Creativity and the Education System
By Saurav Hossain 18’
Creativity, defined as the process of having original ideas that have value, is something that escapes the education system around the world.
Counterintuitive to what one might think about the “modern” education system, it still retains a hierarchy in the subjects that are taught. Growing up in a third world country and then moving to a first world country, although there are significant differences in methods of teaching, with confidence I can say that the emphasis of importance on each subject remains the same. At the top is Math and its variant forms, then Humanities, and at the bottom is Arts. Even among the arts, Music and Visual Arts are placed higher than Dance or Drama.

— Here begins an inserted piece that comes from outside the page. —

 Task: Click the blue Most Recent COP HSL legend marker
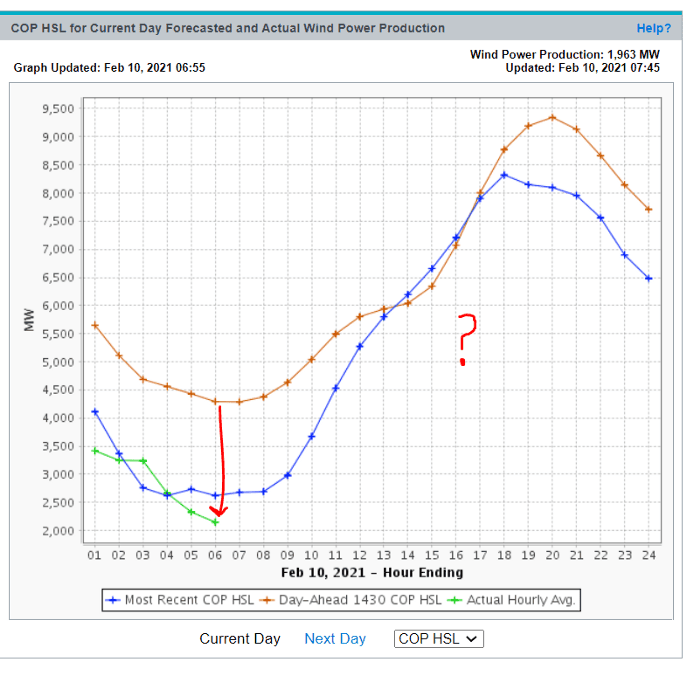(x=114, y=601)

Now you might be thinking, “That’s not true, there are great art schools out there”, of course there are great art schools, but the argument stands that nowhere in the world is there a place where dance is taught at the same level as math. The reason for this is the way our education system was developed and implemented.

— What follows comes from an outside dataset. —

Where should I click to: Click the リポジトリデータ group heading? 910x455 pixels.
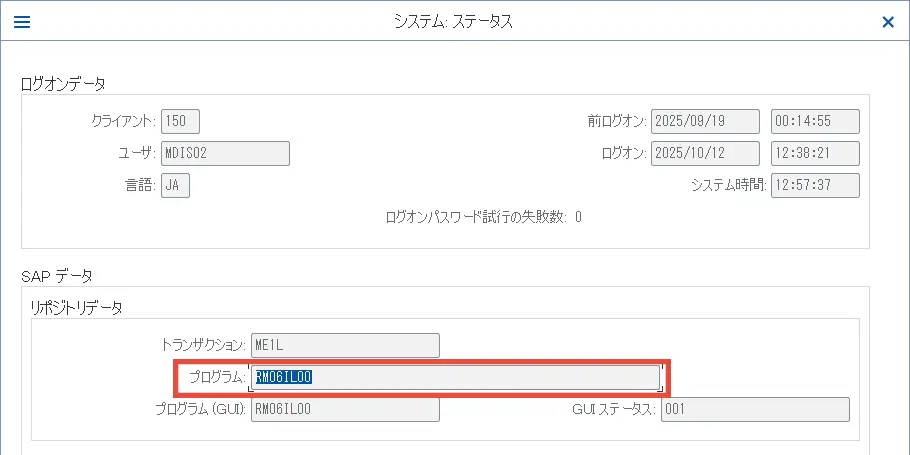click(x=77, y=308)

Our current education system, like many others around the globe, was developed around the nineteenth century to meet the necessities of industrialization. If you doubt that, think critically about the education system. The most useful subjects for work are at the top, math and science per-se. And the system has been shaped by colleges and universities, made in their image, where intelligence is measured in a student’s academic ability turning the public education system into a feeder for college.

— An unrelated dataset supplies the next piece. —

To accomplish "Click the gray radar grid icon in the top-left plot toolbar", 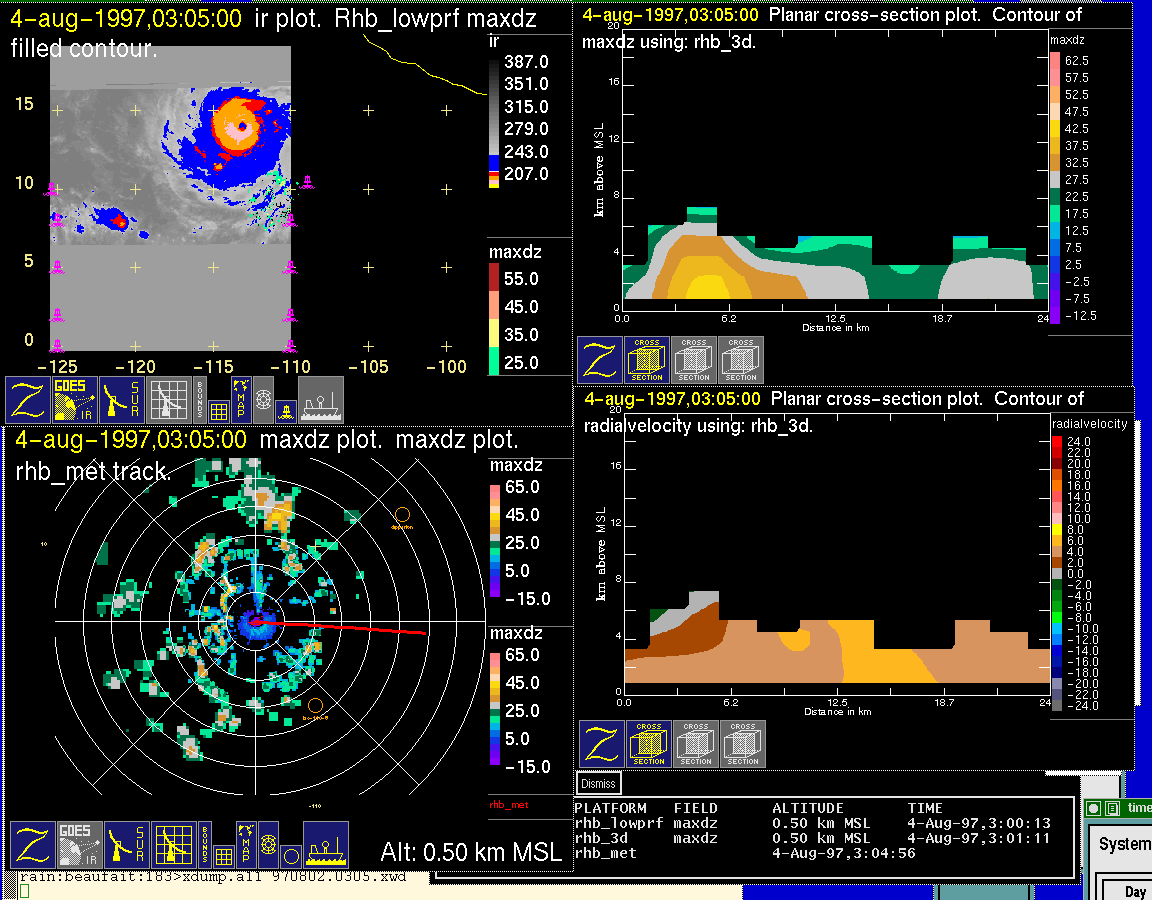I will point(168,400).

So what happens to our creativity when we go study under this education system? We get educated out of creativity. As we tread through the education system because there is so much emphasis on math, so much on science and so little on arts many students are deterred from the arts altogether. Countless talented and brilliant people are taught to think they are not, because something they are good was never valued in school or even stigmatized.
The key to reforming the education system is rethinking our view of intelligence, which we do by first defining it correctly. What we know about intelligence is: it is diverse, it is dynamic and it is distinct. We think about the world in a myriad of ways we think visually, aesthetically, abstractly, even in sound. For example, 1 in 10,000 people are born with perfect pitch in the U.S, which is the ability to recognize any given note. Doing the math, about 31,890 people in the U.S. currently have perfect pitch, yet very few will discover this trait as they are geared toward the tropes of our education system. Intelligence comes from interactions and different ways of seeing things. Creativity is a crucial part in the way we see things and so we must protect it and educate students accordingly.
If you are an aspiring artist of any form, it’s important to keep in mind that what we are told about arts and the real world do hold true, however, while the education system is not completely on our side we have the ability to take advantage of it in changing times and reform it as we see fit. Even Shakespeare was in an English class once, but now he is the English class. Don’t be deterred and don’t waver from where you stand because staying true to who you are will define your success.
Inspirational Quote: “All children are artists. The problem is how to remain an artist once he grows up”- Pablo Picasso.